_Required work:_ Whenever a line carries the word "computer", pull it out of the entries.

Collected data entries
---
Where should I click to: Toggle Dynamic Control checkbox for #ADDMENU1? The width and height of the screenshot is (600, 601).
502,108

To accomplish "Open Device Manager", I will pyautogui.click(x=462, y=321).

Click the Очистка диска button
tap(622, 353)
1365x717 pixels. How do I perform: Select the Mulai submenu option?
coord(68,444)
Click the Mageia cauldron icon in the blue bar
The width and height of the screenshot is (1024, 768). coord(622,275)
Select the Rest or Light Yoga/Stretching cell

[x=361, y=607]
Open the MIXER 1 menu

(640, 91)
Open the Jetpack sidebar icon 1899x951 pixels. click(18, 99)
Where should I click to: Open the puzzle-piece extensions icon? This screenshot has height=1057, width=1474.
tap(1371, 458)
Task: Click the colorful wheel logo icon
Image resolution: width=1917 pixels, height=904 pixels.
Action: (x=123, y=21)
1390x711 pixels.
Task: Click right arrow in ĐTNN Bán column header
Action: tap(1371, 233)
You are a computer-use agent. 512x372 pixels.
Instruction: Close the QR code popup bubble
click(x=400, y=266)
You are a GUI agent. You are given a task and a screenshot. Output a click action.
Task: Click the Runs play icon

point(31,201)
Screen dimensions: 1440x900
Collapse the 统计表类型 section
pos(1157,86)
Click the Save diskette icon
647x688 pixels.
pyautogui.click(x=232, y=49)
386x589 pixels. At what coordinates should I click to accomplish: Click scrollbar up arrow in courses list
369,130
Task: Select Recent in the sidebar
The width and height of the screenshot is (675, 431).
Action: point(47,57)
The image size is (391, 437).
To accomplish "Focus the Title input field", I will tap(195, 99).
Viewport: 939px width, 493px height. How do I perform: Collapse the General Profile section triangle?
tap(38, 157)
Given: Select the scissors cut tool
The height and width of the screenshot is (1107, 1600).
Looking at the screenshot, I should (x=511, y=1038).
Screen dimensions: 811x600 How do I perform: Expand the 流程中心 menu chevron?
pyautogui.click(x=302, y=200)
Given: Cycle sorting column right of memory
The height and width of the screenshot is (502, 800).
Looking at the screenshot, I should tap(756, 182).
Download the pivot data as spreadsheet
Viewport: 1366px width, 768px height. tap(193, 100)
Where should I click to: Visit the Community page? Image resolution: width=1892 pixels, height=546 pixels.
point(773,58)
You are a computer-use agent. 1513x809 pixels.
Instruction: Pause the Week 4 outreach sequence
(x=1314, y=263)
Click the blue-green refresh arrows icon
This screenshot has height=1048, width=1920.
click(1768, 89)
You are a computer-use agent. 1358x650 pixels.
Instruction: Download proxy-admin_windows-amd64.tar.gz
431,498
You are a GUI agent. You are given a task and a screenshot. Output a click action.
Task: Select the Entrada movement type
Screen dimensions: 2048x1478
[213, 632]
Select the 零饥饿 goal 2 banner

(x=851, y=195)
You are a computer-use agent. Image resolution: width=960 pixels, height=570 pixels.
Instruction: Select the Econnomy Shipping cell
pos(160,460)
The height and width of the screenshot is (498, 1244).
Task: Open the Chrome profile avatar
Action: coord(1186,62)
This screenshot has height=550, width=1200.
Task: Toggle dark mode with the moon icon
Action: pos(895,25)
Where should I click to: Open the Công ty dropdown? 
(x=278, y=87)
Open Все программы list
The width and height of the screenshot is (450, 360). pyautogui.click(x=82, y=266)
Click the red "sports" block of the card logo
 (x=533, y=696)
---
_Exercise answer:_
You are a computer-use agent. 512x372 pixels.
You are a computer-use agent. 1513x809 pixels.
You are a computer-use agent. 1358x650 pixels.
You are a computer-use agent. Image resolution: width=960 pixels, height=570 pixels.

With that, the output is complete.